• [Work instructions] Instruction for the entries that follow: retype exactly the lines from the line with "Task: Open the 40 Commits history" to the line with "Task: Click the Riverty payment icon", both included, and omit all others.

*** Opening Provided data ***

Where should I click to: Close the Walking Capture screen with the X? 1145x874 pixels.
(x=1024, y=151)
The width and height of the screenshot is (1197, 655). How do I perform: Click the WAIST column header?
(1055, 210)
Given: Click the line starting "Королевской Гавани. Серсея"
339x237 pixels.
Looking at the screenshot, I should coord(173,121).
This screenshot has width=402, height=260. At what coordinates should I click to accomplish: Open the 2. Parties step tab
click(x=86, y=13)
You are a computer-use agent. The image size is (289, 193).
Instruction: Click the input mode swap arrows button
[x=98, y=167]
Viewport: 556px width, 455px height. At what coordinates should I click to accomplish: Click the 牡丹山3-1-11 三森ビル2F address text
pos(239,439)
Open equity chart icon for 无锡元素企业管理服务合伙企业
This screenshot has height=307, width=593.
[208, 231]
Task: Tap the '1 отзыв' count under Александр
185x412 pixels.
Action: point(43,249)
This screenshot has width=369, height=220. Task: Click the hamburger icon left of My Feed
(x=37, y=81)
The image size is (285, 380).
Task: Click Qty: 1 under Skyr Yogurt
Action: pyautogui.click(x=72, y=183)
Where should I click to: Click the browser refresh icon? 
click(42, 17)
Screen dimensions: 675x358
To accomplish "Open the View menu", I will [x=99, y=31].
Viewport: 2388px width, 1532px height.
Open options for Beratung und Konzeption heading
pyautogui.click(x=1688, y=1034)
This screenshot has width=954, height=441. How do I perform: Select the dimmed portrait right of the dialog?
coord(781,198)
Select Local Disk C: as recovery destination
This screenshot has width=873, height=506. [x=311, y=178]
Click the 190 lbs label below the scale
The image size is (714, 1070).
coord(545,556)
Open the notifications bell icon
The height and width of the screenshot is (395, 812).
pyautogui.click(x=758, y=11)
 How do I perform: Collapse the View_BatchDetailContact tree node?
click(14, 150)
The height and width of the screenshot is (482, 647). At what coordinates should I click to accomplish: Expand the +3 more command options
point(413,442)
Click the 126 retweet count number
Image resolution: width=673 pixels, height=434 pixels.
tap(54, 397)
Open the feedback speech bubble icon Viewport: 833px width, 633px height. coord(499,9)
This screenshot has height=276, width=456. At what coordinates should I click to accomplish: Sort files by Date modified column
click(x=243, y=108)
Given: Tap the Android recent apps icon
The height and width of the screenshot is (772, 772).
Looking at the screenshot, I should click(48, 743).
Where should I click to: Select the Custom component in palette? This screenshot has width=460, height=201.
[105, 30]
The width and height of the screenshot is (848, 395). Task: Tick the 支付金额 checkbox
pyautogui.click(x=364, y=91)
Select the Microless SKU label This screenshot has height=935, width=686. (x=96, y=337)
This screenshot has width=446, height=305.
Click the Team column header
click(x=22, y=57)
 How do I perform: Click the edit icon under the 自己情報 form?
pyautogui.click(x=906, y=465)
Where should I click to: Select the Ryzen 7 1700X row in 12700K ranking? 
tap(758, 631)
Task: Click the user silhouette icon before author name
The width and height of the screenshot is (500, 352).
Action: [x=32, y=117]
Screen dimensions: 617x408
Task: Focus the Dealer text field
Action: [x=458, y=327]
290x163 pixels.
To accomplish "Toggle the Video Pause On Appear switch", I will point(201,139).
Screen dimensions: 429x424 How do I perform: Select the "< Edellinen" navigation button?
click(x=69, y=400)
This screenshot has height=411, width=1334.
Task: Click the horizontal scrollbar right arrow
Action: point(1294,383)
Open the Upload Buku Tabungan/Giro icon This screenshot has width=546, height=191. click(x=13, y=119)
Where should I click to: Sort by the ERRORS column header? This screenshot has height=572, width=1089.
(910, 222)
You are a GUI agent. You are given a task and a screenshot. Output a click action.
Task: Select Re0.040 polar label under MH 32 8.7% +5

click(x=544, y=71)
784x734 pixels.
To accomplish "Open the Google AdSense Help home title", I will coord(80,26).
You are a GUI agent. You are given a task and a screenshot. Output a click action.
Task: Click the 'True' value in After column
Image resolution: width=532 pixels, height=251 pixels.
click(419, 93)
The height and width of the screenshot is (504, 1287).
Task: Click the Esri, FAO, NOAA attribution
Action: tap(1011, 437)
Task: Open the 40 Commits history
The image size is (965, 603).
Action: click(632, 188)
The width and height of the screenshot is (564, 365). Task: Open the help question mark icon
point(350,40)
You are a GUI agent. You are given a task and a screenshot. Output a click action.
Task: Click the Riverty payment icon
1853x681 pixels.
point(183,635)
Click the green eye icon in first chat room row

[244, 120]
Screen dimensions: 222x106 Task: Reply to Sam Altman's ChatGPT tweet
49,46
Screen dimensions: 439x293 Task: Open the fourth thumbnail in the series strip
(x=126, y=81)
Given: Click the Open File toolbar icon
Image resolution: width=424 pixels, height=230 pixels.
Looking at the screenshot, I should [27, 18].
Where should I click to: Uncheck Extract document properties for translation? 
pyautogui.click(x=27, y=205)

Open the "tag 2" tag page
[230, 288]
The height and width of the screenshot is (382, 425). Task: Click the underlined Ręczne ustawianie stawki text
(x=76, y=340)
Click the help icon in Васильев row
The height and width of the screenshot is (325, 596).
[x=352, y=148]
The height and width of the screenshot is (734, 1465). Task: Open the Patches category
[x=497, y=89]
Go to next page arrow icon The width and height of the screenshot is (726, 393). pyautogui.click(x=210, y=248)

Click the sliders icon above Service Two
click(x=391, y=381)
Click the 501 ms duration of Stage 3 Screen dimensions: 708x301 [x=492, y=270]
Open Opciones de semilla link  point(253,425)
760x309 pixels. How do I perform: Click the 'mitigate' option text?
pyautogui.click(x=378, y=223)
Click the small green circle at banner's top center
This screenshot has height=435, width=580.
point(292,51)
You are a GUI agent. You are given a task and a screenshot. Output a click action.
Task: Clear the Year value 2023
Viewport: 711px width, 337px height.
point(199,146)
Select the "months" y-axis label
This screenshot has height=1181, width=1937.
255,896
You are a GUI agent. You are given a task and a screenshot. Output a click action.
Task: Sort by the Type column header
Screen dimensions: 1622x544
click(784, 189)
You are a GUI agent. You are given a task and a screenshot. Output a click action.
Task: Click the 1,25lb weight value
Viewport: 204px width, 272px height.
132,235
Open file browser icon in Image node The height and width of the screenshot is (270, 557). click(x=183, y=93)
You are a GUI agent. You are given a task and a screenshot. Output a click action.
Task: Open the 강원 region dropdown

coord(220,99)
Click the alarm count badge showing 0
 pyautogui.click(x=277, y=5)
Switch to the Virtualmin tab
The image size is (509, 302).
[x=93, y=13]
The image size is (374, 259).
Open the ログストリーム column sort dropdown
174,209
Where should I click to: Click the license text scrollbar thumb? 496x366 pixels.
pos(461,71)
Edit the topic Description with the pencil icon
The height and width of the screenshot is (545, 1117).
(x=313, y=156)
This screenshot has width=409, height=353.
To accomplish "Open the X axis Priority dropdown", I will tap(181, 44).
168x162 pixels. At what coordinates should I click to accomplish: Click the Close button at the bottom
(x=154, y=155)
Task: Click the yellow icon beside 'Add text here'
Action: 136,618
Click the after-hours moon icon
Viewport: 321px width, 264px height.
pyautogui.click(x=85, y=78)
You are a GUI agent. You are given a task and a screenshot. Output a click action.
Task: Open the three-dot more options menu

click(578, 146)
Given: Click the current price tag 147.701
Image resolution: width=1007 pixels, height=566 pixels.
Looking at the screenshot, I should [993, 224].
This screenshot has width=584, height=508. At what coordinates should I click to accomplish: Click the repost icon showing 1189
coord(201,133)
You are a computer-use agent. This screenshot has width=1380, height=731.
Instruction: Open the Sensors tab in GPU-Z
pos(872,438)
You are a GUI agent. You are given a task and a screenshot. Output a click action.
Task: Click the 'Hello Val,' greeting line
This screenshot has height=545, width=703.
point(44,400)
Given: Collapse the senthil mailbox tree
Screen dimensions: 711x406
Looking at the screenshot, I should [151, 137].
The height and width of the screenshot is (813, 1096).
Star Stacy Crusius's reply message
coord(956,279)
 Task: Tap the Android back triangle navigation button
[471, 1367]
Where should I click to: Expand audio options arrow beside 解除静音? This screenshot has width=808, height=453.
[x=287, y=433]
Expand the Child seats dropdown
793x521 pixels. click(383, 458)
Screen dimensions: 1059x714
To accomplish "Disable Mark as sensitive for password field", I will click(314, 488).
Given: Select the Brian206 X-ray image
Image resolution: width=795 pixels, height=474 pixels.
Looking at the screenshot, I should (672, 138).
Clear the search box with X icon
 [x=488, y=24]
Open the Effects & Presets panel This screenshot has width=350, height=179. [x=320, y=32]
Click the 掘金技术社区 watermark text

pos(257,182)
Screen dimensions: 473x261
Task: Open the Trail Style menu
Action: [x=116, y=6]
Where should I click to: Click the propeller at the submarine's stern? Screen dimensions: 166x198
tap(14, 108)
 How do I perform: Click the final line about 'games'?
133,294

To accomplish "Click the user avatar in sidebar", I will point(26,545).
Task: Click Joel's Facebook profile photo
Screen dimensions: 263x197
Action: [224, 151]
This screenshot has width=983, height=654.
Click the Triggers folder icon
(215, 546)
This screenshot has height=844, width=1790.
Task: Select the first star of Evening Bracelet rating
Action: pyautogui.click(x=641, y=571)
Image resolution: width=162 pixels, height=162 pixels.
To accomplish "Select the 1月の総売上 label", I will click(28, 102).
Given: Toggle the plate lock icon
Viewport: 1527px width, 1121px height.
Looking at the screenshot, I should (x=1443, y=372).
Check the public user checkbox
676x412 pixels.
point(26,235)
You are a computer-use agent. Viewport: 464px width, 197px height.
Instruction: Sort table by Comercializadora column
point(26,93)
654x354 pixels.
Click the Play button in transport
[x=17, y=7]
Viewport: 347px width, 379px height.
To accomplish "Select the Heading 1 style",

*** Closing Provided data ***

• [Solution]
Task: Open the 40 Commits history
The image size is (965, 603).
Action: click(632, 188)
The width and height of the screenshot is (564, 365). Task: Open the help question mark icon
point(350,40)
You are a GUI agent. You are given a task and a screenshot. Output a click action.
Task: Click the Riverty payment icon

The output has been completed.